> **Work instructions**:
The lines to copy are those in the listing below that contain the word "editor".

> **The input**:
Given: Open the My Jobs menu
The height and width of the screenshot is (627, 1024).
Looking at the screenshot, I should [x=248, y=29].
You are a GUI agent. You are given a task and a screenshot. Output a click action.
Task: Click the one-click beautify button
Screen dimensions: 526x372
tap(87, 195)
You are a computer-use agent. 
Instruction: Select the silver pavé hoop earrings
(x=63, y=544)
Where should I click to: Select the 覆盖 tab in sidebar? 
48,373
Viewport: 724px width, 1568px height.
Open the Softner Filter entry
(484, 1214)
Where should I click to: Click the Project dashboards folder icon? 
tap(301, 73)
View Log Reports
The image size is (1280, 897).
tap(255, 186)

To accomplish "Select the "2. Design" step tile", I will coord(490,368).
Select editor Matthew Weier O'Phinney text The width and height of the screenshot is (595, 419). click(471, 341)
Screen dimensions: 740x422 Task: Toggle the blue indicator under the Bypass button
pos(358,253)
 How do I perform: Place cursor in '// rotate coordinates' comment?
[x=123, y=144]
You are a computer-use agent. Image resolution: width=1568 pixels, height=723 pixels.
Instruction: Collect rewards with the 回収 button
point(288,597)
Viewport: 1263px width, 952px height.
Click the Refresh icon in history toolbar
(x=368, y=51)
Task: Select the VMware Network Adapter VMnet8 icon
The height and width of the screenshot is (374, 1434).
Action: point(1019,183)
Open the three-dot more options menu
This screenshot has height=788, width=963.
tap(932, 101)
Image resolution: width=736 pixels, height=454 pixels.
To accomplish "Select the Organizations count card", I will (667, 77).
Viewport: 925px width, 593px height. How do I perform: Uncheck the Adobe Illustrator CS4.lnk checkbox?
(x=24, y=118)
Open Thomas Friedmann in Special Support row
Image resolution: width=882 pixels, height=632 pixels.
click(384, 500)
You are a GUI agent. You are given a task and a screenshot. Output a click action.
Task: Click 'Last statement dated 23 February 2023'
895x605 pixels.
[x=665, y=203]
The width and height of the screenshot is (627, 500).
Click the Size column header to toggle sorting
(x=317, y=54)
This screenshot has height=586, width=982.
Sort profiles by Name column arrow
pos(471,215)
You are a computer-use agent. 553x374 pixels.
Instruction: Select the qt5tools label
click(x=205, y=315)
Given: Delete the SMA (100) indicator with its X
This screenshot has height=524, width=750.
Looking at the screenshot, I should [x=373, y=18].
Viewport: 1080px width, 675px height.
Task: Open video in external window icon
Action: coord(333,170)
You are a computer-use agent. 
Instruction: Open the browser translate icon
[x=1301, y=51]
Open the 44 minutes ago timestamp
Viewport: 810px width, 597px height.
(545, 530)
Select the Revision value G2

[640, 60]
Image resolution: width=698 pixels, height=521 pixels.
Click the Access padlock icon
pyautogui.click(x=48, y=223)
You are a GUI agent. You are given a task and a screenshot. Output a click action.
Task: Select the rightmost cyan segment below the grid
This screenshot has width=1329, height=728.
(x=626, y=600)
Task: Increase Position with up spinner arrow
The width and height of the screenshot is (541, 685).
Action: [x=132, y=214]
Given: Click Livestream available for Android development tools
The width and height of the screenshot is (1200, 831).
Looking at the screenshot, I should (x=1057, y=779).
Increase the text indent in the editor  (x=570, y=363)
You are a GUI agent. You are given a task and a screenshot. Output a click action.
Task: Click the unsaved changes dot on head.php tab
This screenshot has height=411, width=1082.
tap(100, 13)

> **Solution to this problem**:
Select editor Matthew Weier O'Phinney text The width and height of the screenshot is (595, 419). click(471, 341)
Increase the text indent in the editor  (x=570, y=363)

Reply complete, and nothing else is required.